┌──

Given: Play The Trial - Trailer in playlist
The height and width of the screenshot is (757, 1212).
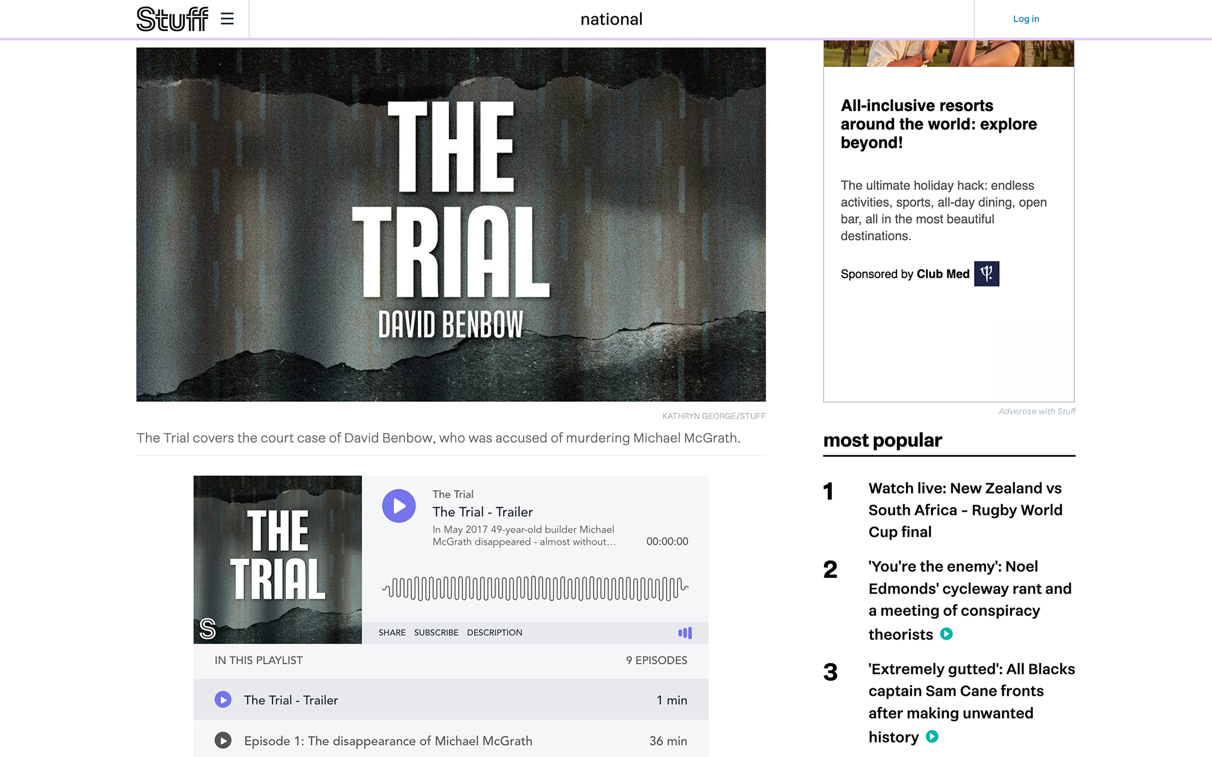Looking at the screenshot, I should point(223,700).
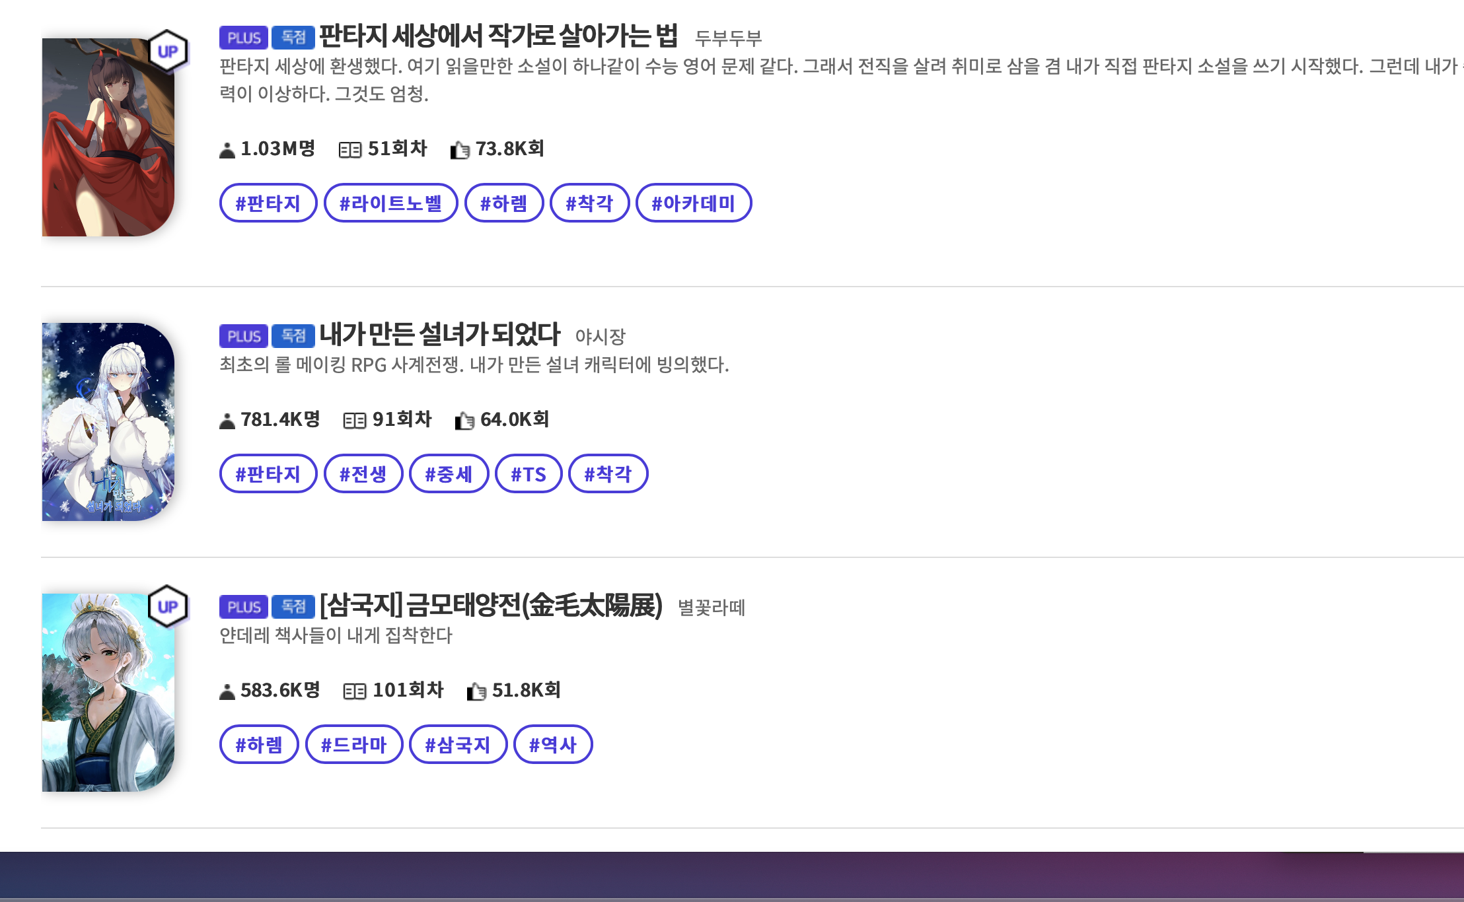Click the reader count icon showing 1.03M명
This screenshot has height=902, width=1464.
[x=227, y=151]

└──

** Exercise description **
Rewrite the whole listing above with "playlist" replaced by "queue" and nothing else changed. Leave the pictures out.

** Complete response **
Given: Play The Trial - Trailer in queue
The height and width of the screenshot is (757, 1212).
Looking at the screenshot, I should point(223,700).
Click the reader count icon showing 1.03M명
This screenshot has height=902, width=1464.
[x=227, y=151]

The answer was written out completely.